__Extract to read__.
++++
This key dynamic just can't instantly be replicated when people are removed from a physical office and asked to do their same jobs in a virtual space. Using a medical analogy, by moving employees out of curated office environments to virtual office environments, businesses have effectively asked their teams of researchers to move from their laboratories to empty airplane hangers--and expect them to continue to conduct successful experiments.

This digital, empty airplane hanger called the virtual workplace we're currently asking our people to work and (optimistically) flourish in, might have the technological equivalent of a roof, whiteboard and phone but don't mistake that environment for one in which  employees have a real chance of thriving.

Leaders need to consider -- and quickly-- not only how they can create functional systems able to house a virtual workforce but how they can introduce holistic digital workplaces, architected and designed for collaboration, trust and productivity.

Building trust

Only a relatively short time ago, the idea of shopping, banking, and even communicating using technology felt like a leap of faith. The systems we were being asked to trust with our personal information, our deepest secrets and our money felt adolescent, not yet secure enough, reliable enough or proven enough to have us jump in with both feet and fully enjoy the benefits they promised.

We lacked systems trust.
++++
Dataset entries

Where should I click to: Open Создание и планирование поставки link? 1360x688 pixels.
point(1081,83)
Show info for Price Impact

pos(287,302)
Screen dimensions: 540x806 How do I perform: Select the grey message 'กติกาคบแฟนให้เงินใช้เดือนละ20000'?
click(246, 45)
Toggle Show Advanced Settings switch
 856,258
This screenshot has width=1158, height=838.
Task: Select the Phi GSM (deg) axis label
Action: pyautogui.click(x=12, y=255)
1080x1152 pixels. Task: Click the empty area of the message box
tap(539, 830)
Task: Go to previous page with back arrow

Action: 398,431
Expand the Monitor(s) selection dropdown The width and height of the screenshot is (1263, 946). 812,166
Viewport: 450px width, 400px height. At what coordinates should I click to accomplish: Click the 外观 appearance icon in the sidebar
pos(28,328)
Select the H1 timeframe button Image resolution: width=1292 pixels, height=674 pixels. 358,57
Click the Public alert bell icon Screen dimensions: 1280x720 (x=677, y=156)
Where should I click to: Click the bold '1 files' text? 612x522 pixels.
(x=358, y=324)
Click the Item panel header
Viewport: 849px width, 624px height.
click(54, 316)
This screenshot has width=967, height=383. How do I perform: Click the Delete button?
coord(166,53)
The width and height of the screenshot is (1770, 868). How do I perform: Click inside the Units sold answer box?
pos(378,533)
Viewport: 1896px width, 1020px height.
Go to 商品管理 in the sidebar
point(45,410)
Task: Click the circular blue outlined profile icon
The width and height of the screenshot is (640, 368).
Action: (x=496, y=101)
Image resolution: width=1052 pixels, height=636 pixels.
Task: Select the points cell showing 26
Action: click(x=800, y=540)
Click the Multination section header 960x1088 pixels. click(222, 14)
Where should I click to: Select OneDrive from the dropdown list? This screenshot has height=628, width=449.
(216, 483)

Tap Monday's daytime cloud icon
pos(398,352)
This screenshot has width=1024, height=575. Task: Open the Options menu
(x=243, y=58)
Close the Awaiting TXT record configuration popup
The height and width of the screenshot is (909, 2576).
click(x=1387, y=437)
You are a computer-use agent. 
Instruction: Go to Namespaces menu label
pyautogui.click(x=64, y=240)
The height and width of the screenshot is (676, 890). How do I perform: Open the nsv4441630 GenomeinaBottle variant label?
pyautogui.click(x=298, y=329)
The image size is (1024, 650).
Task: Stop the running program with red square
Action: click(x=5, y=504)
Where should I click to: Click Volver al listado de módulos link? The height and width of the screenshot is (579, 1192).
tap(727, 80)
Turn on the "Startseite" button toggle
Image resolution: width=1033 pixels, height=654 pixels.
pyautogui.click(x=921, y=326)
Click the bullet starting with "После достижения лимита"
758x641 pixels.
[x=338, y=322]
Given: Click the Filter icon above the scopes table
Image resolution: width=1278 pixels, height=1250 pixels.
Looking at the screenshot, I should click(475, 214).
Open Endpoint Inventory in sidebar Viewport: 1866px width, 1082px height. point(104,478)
++++
__Problem description__. Carry the article on virtual workplaces and trust forward from its last line, "We lacked systems trust."

__Exercise answer__.
A lack of trust and belief in the systems that have been developed to make our lives easier naturally impede their ability to be effective. And so a similar challenge exists now as leaders are faced with the need to create new virtual workplaces, ones that employees believe in, trust and are agile enough to allow them to flex their productive and innovative muscles.

It's not a straightforward ask. Expert research in this area is light and the stakes are high. Find the right combination of tools and techniques that builds an engaged, high functioning virtual workforce and a leader is able to effectively future-proof their business. Rely on Zoom and Slack to recreate the subtle yet complex dynamics of in-person interaction and a workforce will, over time, inevitably struggle to maintain previous levels of engagement and performance. These two 'table stakes' technologies might represent important components of a strong virtual workplace but unless they're supported by a wider holistic system, they just won't cut it. It's like buying some rebar and a ventilation system and calling it an office.

A new category of experts.

As much as organizations globally are loath to miss even the slightest beat, the reality is that successfully building the next generation workplace isn't going to happen overnight. Leaders need to be realistic as they look to build a digital equivalence to something physical that took decades to refine. They must also seek help.

In my opinion, a new category of specialists able to architect advanced digital workplaces will have a significant role to play in the coming years. Most leaders wouldn't contemplate asking Joe in HR or Brenda in IT to come up with a new physical office design but, as it stands, for many, that's exactly who is being tasked with curating their virtual workplace.Just like in the physical domain, one size won't fit all in the virtual. Winning organizations will be those who find ways to skillfully combine tailored technologies and processes and whose leaders are able to evolve their own practices to meet the changed demands of virtual leadership.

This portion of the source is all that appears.